Copy out the lines below word for word, the stretch from the start of the records through the line containing "[x=90, y=34]", leaving out the pictures.
### RECORDS SHOWN ###
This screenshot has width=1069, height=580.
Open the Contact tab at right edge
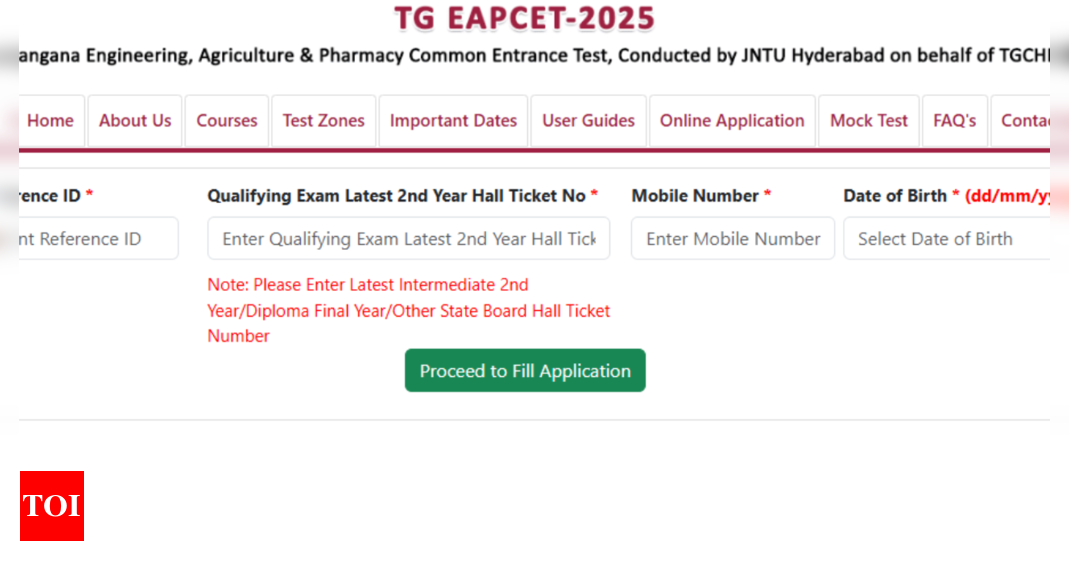[1021, 121]
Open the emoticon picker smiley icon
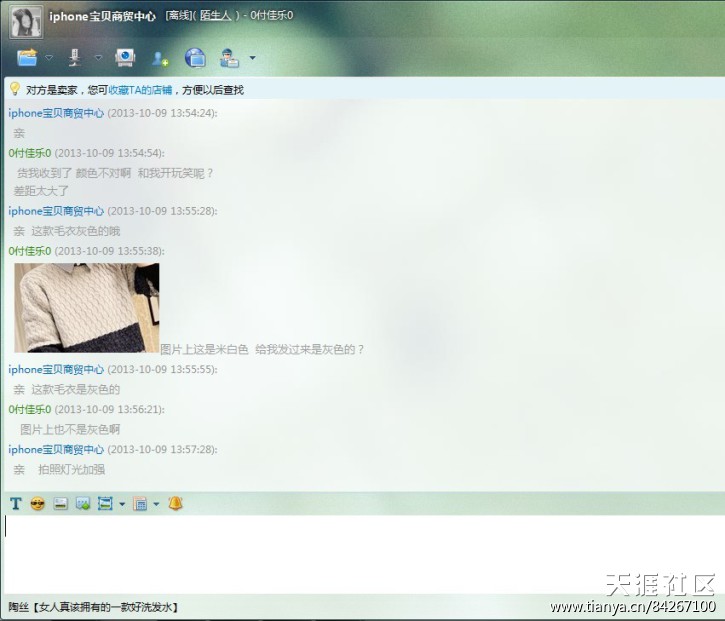 [38, 503]
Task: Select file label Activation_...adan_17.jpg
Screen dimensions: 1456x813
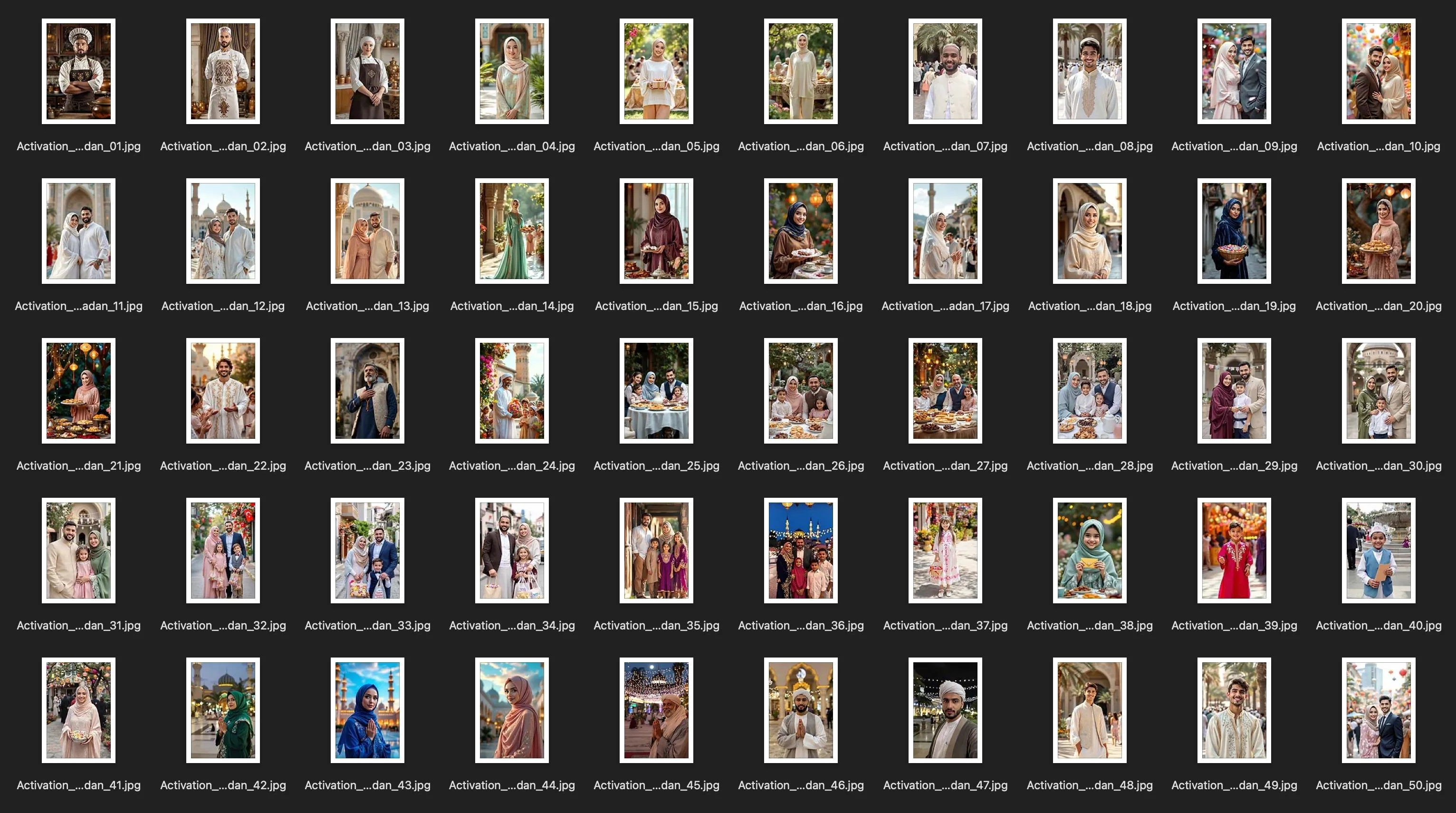Action: 945,306
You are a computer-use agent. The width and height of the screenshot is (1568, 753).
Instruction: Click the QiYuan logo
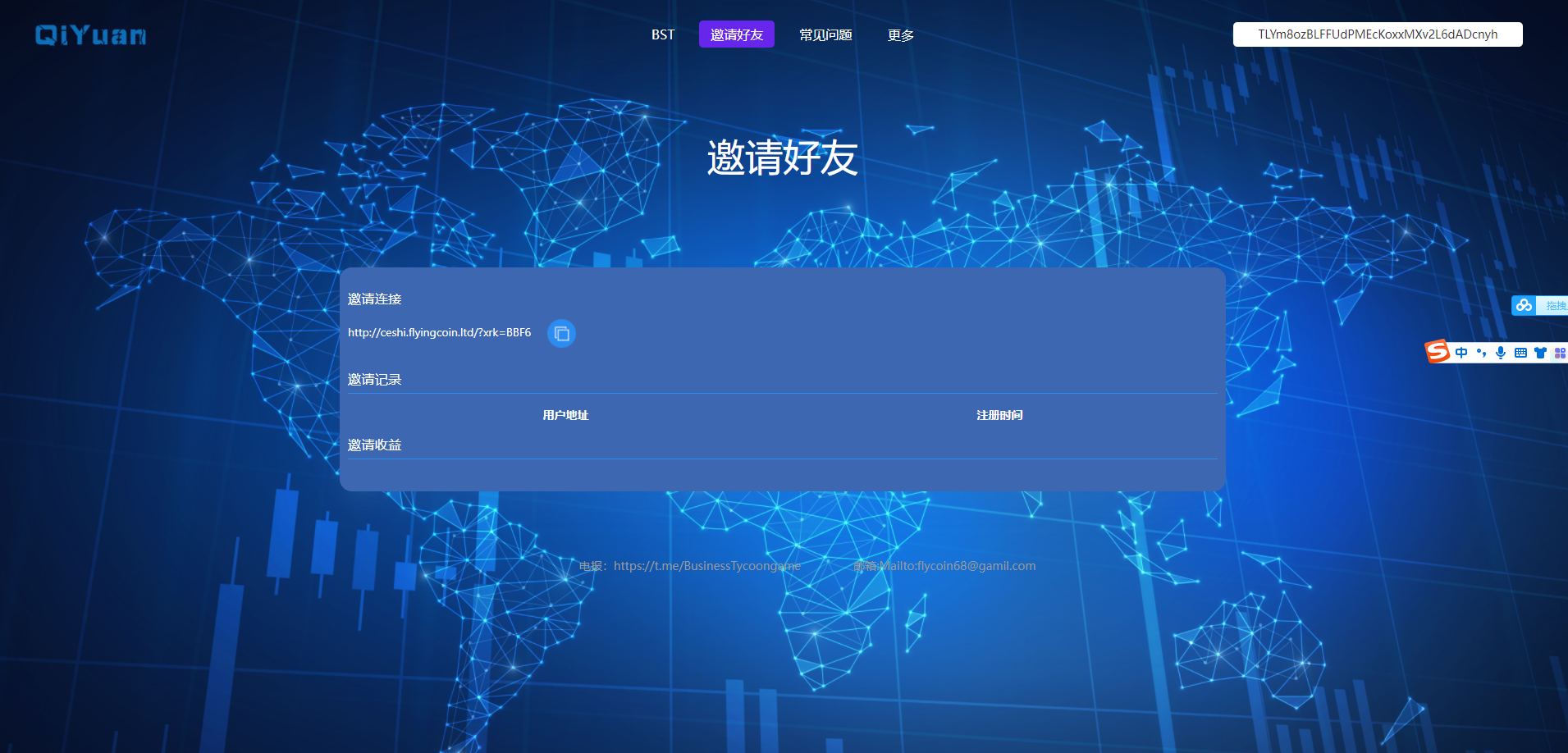[x=90, y=34]
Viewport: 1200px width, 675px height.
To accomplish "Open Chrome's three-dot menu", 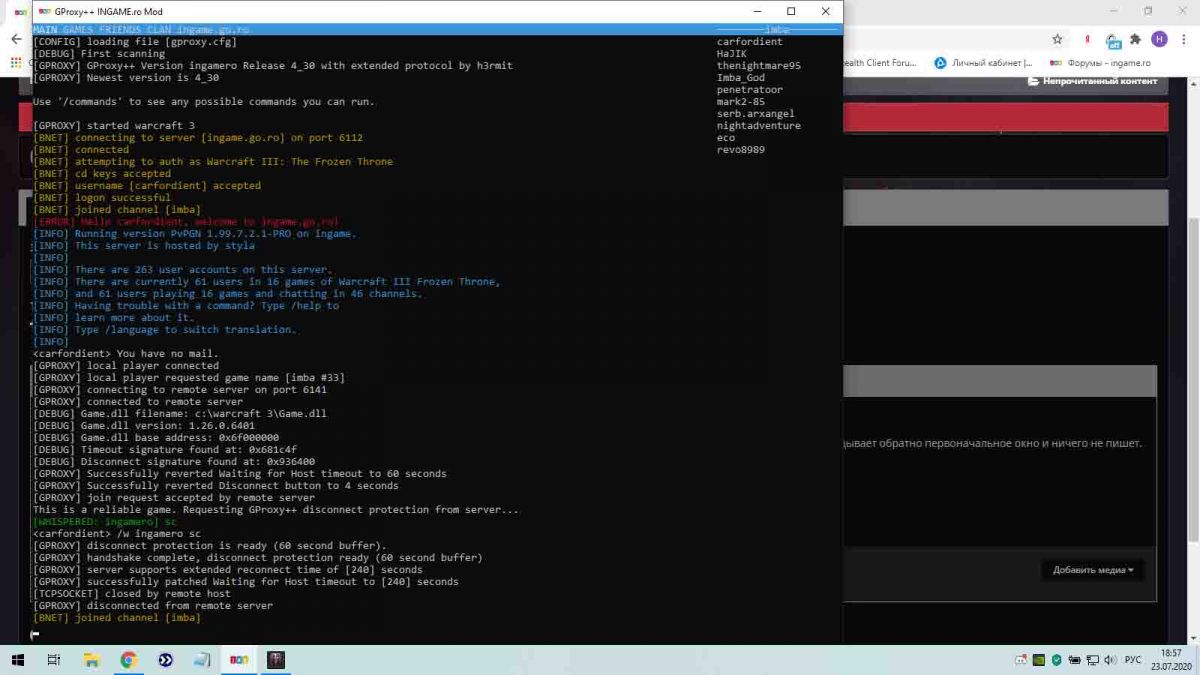I will click(1184, 39).
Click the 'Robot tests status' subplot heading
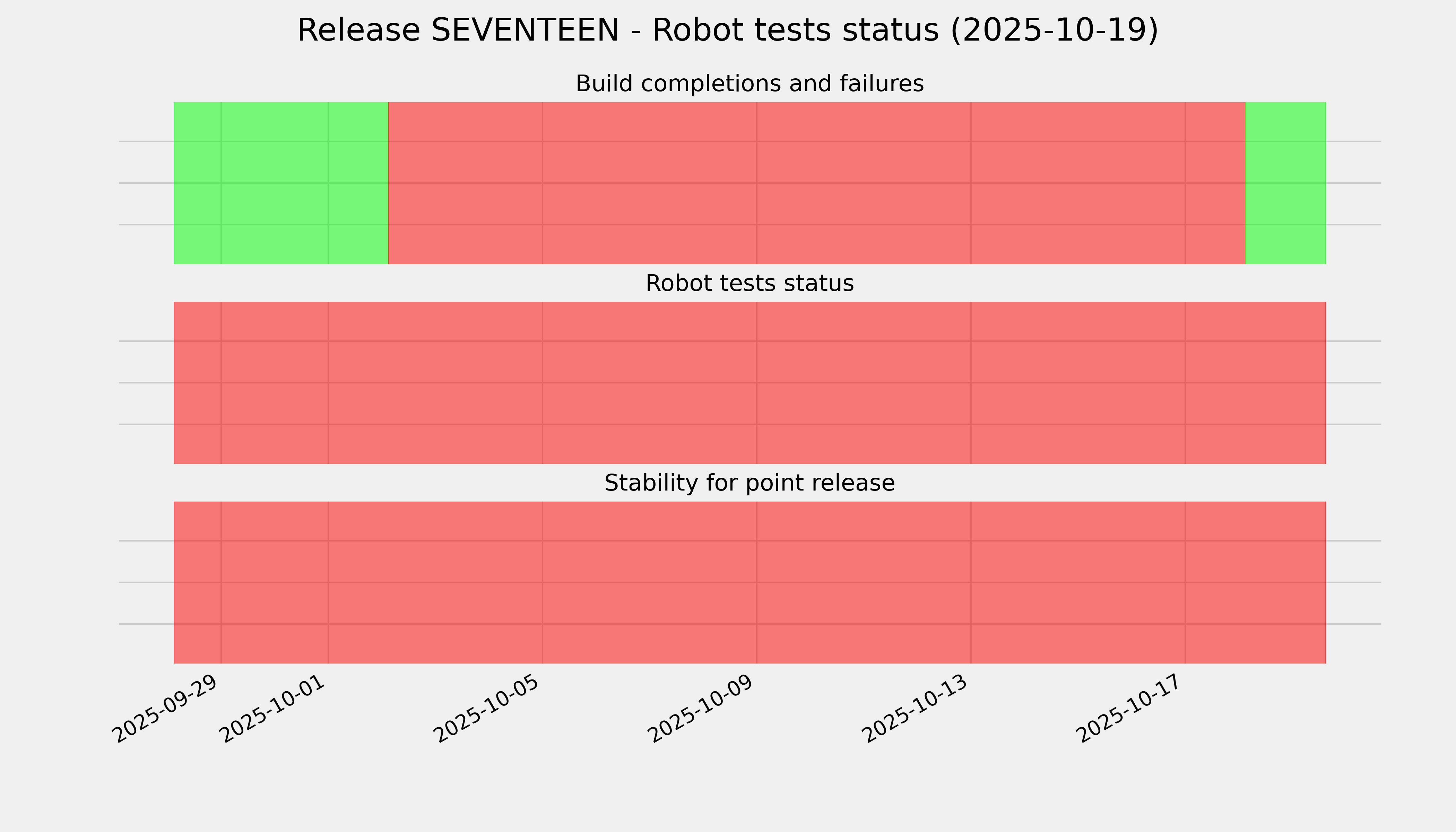The height and width of the screenshot is (832, 1456). click(x=749, y=284)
###
TASK RESPONSE:
This screenshot has width=1069, height=580.
Open the Contact tab at right edge
[1021, 121]
Open the emoticon picker smiley icon
 [38, 503]
Task: Select file label Activation_...adan_17.jpg
Screen dimensions: 1456x813
Action: 945,306
You are a computer-use agent. The width and height of the screenshot is (1568, 753).
Instruction: Click the QiYuan logo
[x=90, y=34]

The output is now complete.